* Requirement *
Copy out the entries below, unchanged, starting at the line containing "You are a computer-use agent. The" and ending at the end of the entries. Leave the pictures out.

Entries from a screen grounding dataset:
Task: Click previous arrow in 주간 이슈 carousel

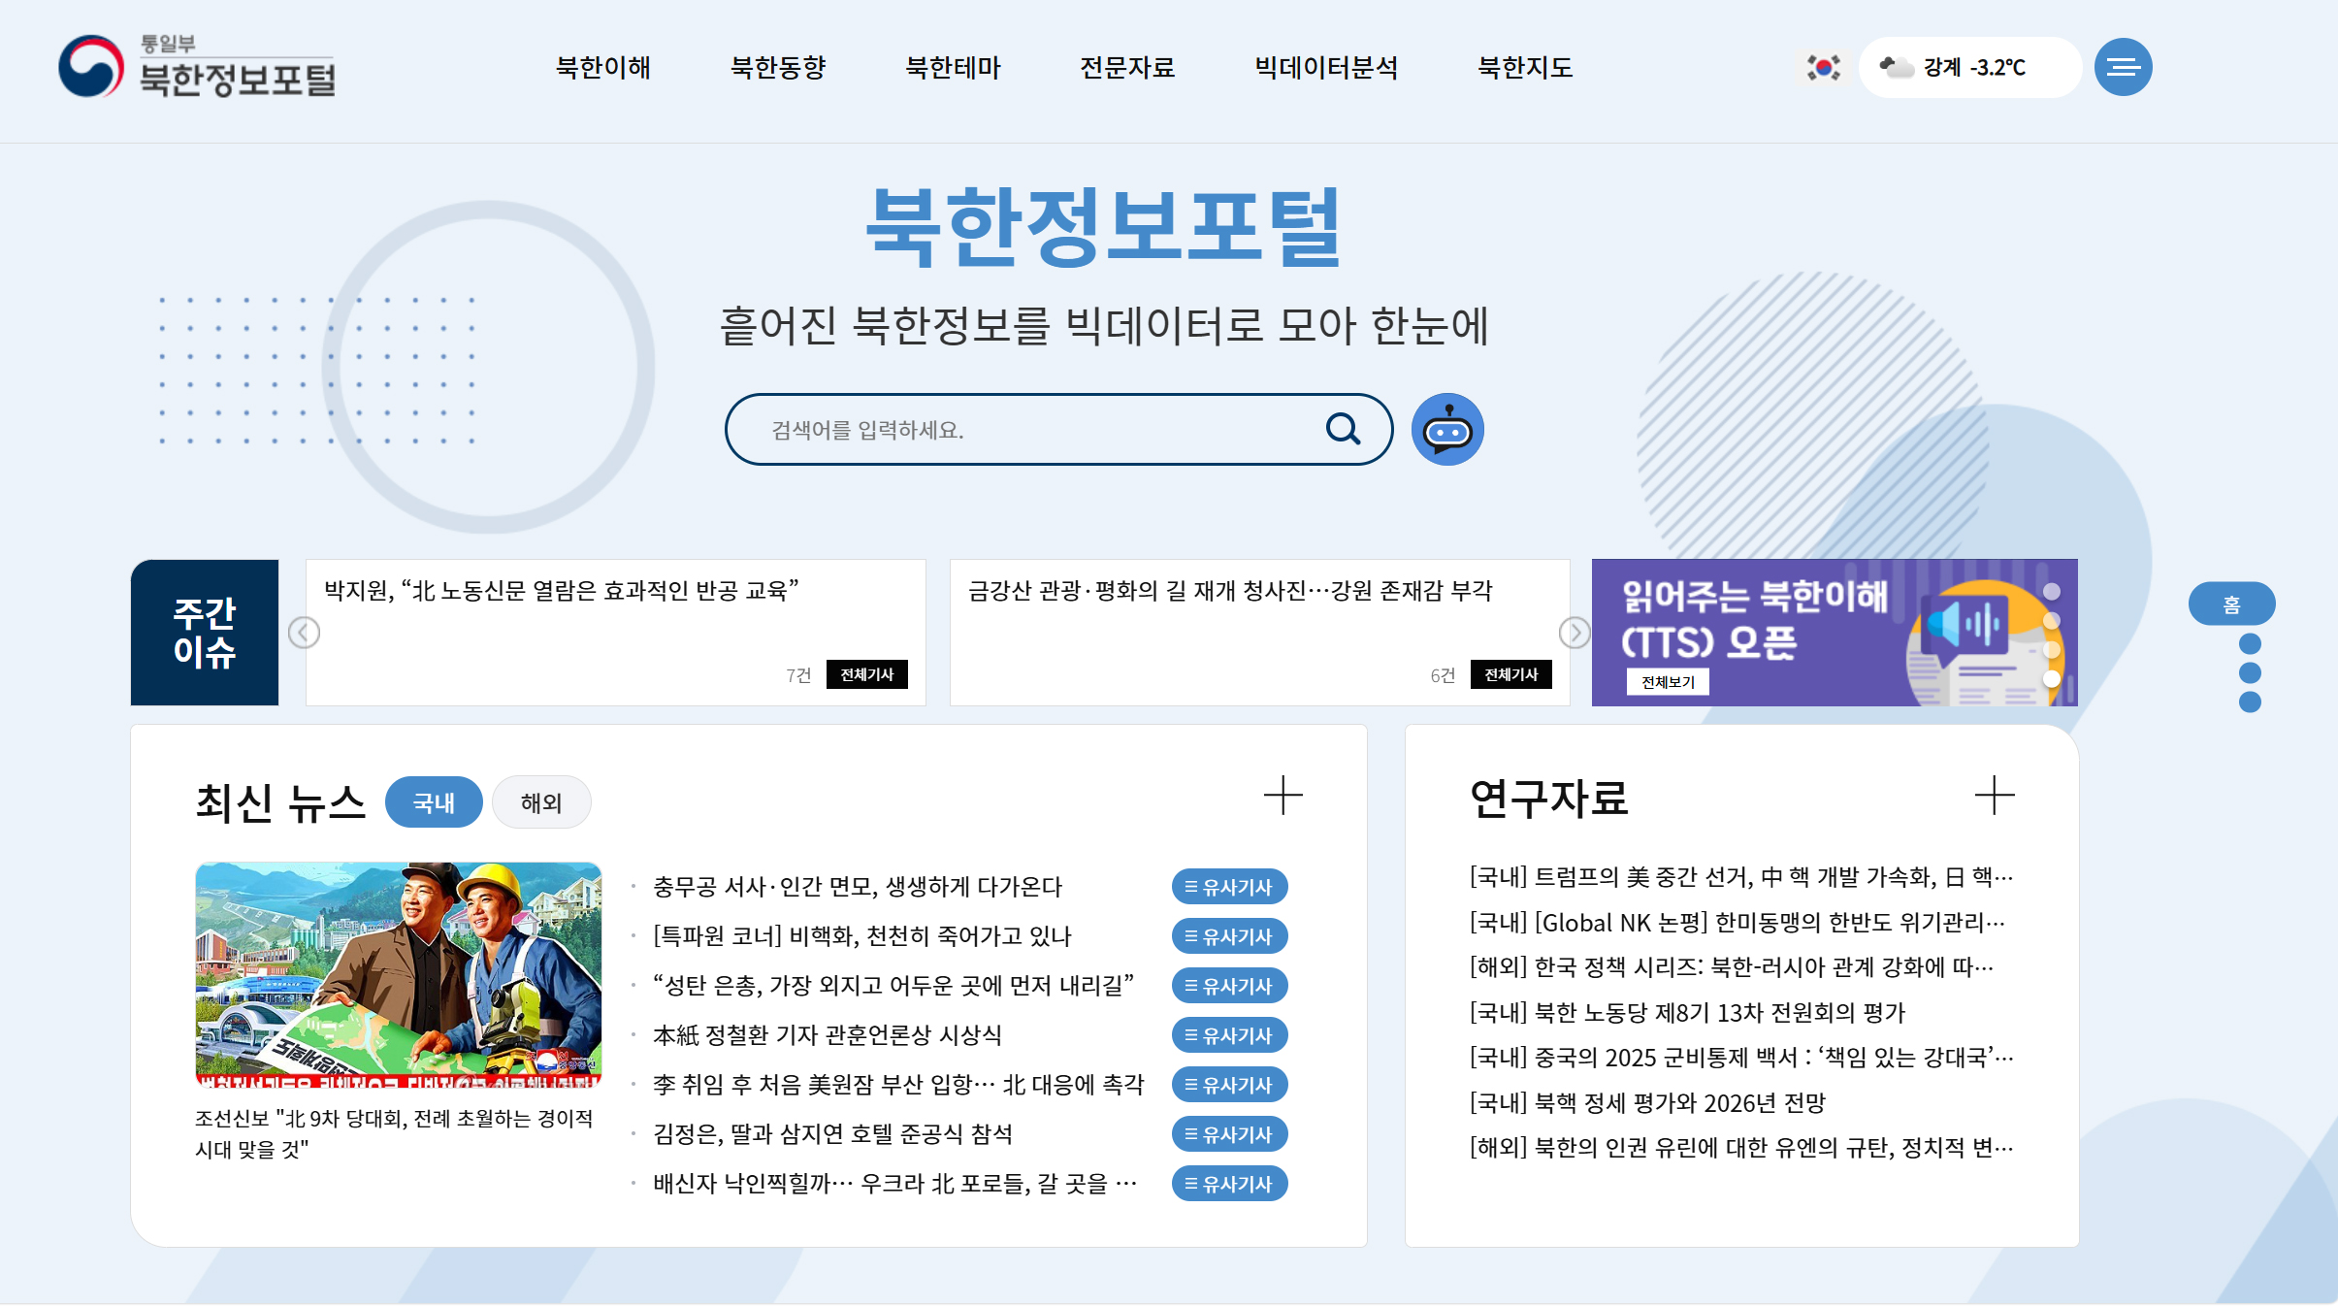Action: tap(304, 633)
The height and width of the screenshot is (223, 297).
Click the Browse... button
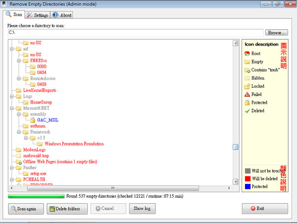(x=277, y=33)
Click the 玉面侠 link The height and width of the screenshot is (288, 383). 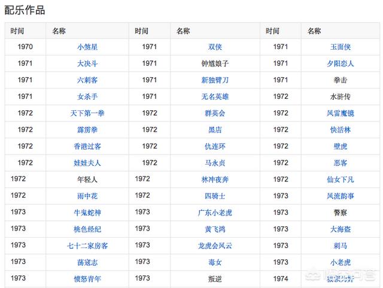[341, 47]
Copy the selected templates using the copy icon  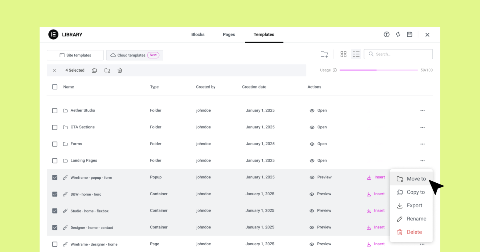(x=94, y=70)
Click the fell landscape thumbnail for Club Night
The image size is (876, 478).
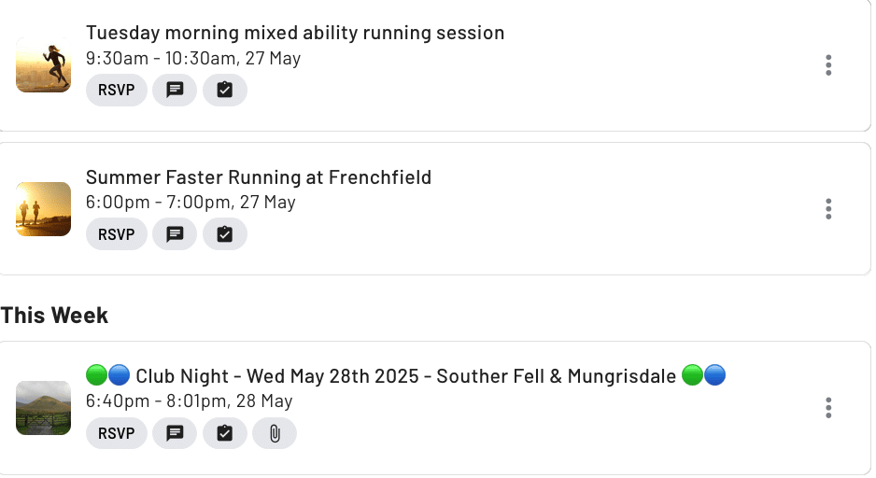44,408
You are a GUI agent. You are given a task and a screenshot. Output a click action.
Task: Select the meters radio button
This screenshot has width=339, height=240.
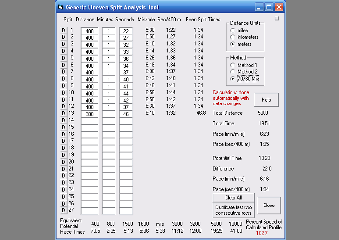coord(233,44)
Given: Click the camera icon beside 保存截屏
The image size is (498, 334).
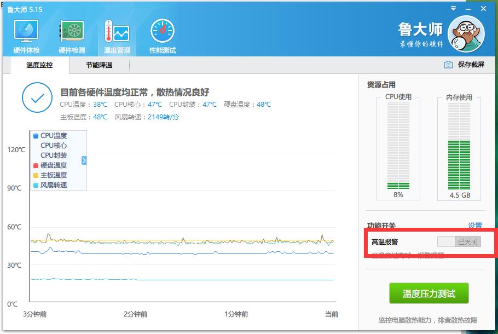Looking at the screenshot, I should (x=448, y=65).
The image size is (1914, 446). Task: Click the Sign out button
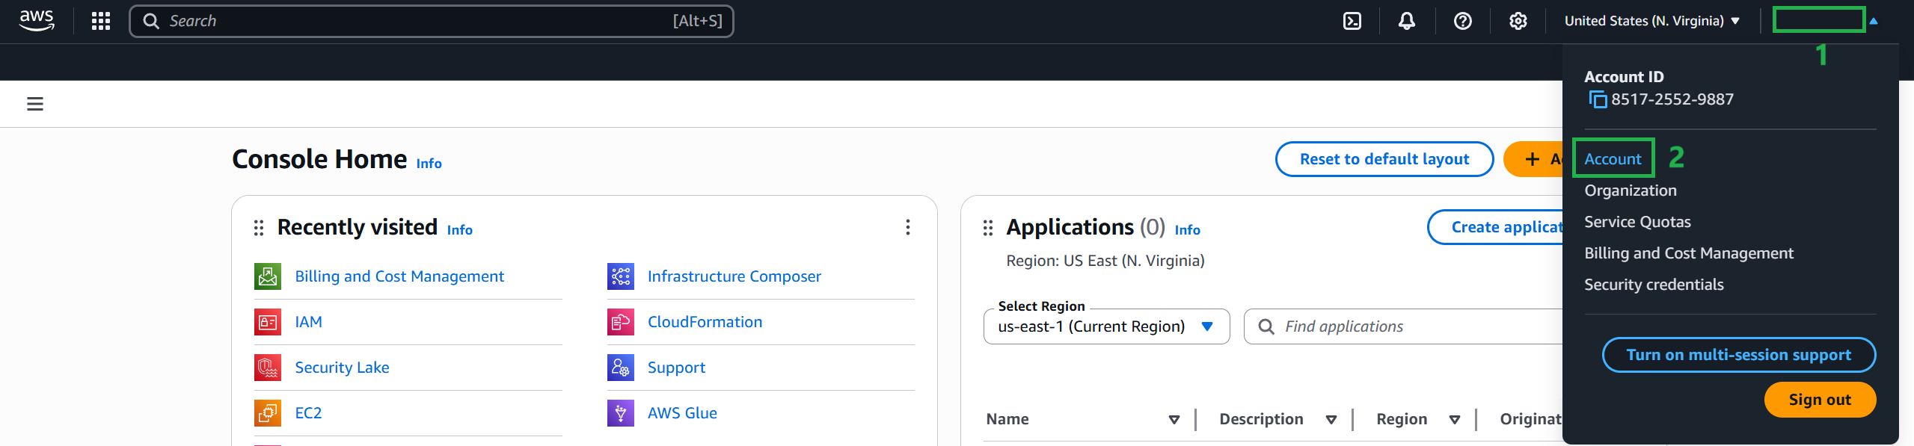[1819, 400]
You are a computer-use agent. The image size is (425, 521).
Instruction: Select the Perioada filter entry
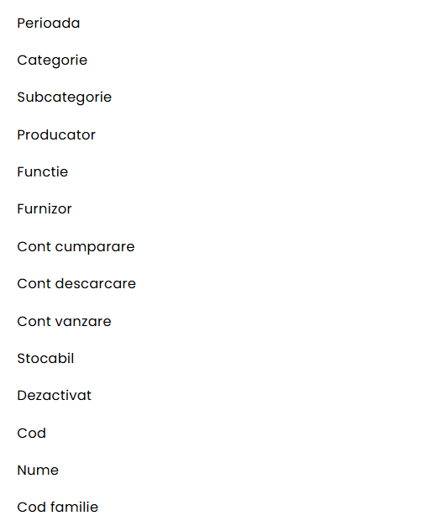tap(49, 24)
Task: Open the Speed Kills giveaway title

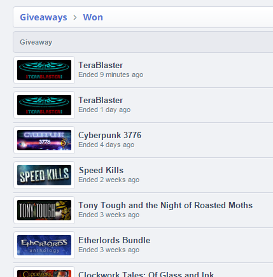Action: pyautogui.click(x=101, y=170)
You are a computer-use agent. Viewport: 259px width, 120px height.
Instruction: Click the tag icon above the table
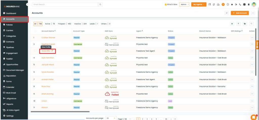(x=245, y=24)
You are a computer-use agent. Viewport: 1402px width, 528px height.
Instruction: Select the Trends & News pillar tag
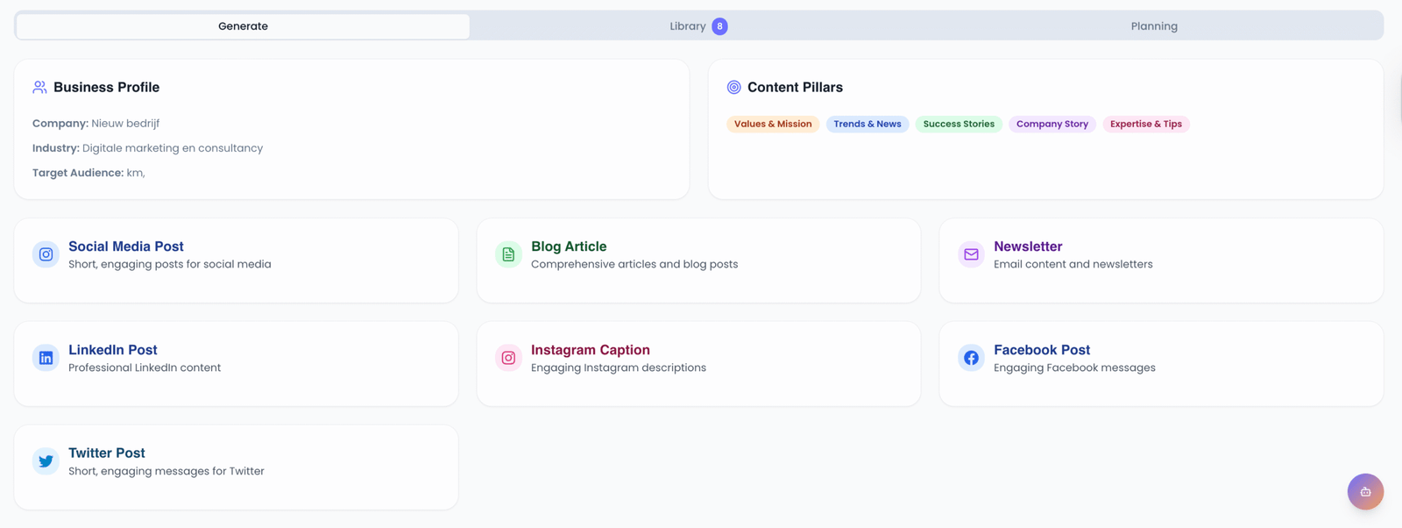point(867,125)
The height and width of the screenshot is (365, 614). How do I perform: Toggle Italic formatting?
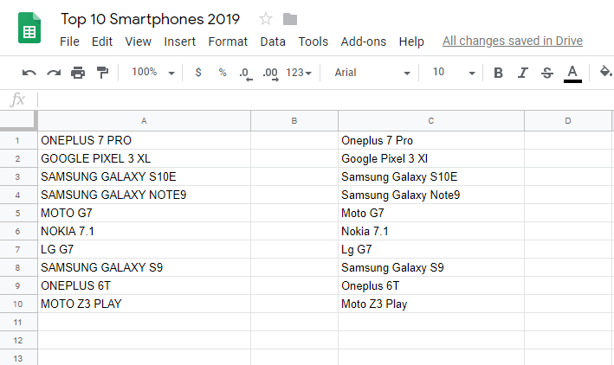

* Right answer *
You are a computer-use agent. The image size is (425, 521).
Instruction: Select the Perioada filter entry
tap(49, 24)
Task: Open the Speed Kills giveaway title

Action: pyautogui.click(x=101, y=170)
You are a computer-use agent. Viewport: 259px width, 120px height.
Instruction: Click the tag icon above the table
(x=245, y=24)
You are a computer-use agent. Viewport: 1402px width, 528px height.
Instruction: Select the Trends & News pillar tag
point(867,125)
The height and width of the screenshot is (365, 614). How do I perform: Toggle Italic formatting?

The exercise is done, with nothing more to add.